October 12, 2020

Large File Storage on Git

Did you already put a large file on git?
Do you know it can decrease your performance? Unluckily, a large file stored on git is not a good practice. Many developers don't recommend this and propose alternatives.

A binary under control is useless on GIT

Git is a powerful version control system. Thanks to commit and patch files, git has several advantages:

  • Usage of “patches” to avoid “macro-management” between files.
  • Powerful comparison.
  • Branch management and conflict management.

Those advantages are true by using text files. It can be sources, headers, configuration files...
But, what about the binary ones? Git is unable to create diff files and cannot manage correctly those.
Consequences: Your git repository will upload/download your complete file. When you request for a pull, change branches, clone…

I think you got the point. This kind of storage has those defaults:

  1. You cannot check the version used… You should use “workaround” like a text file to describe the version. Or use a single commit exclusive to your binary.
  2. A binary file can be large. Over 1MBytes. It will add bandwidth for each clone, checkout, or pull request.
  3. Concerning conflicts, how to resolve it if two developers push two different versions?

Even if you have unlimited bandwidth, a binary slow would down your git performances. It is too bad to use Git as a basic binary manager!

One or two binary files will not specially modify your repository performance… However, what about 50 files?

Fortunately, you have great alternatives to manage those files

GIT LFS

Git LFS (for Git “Large File Storage”) is a tool to store your binaries, images, or archives.

Git LFS will simply store your files on a remote server.
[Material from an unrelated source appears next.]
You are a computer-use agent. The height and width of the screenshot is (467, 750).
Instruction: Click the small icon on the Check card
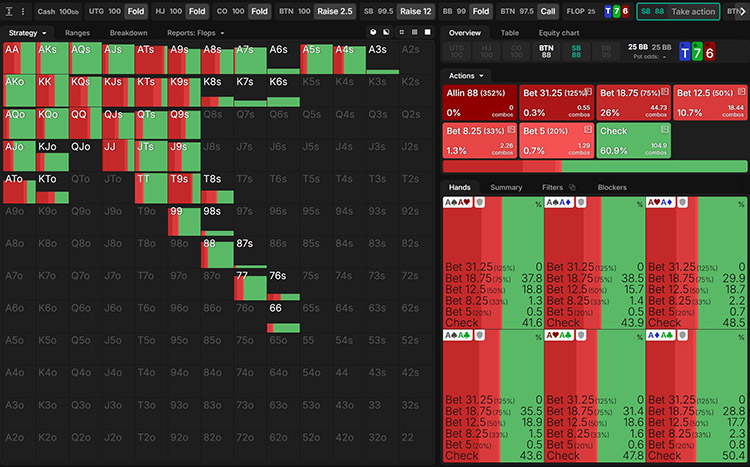pos(663,129)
It will optimize your data transfer and avoid some strange behavior that could occur with a simple Git.

Instead, Git LFS will store on git a text “pointer of file” to download the correct file remotely. Thanks to that, your Git repository didn't get polluted by large binaries and images.

GIT LFs large file

Use a package manager

To manage your external libraries or modules, there is a cool solution: Package managers.
For some languages, a package manager goes with your programming language. For instance:

  • Crate for Rust.
  • Nuget for C#.
  • pip for Python.
  • And others...

Sadly, C++ doesn’t support easily those package managers. This specificity is due to the divergences between developers during the 30 last years. It concerns library usage, includes, or build systems. But, some package managers are in development for C++: Conan and vcpkg. And it works pretty well!

The big advantage of those package managers is to maintain a dependency tree. This is one of the best suitable solutions to manage third party libraries and binaries.

As you saw, you have multiple tools to track those big files. Git LFS is great to store large files as images and binaries. Concerning the package manager, it is a suitable solution for all binaries and third-party libraries.

About the author 

Axel Fortun

​Developer specialized in Linux environment and embedded systems.
​Knowledge in multiple languages as C/C++, Java, Python​ and AngularJs.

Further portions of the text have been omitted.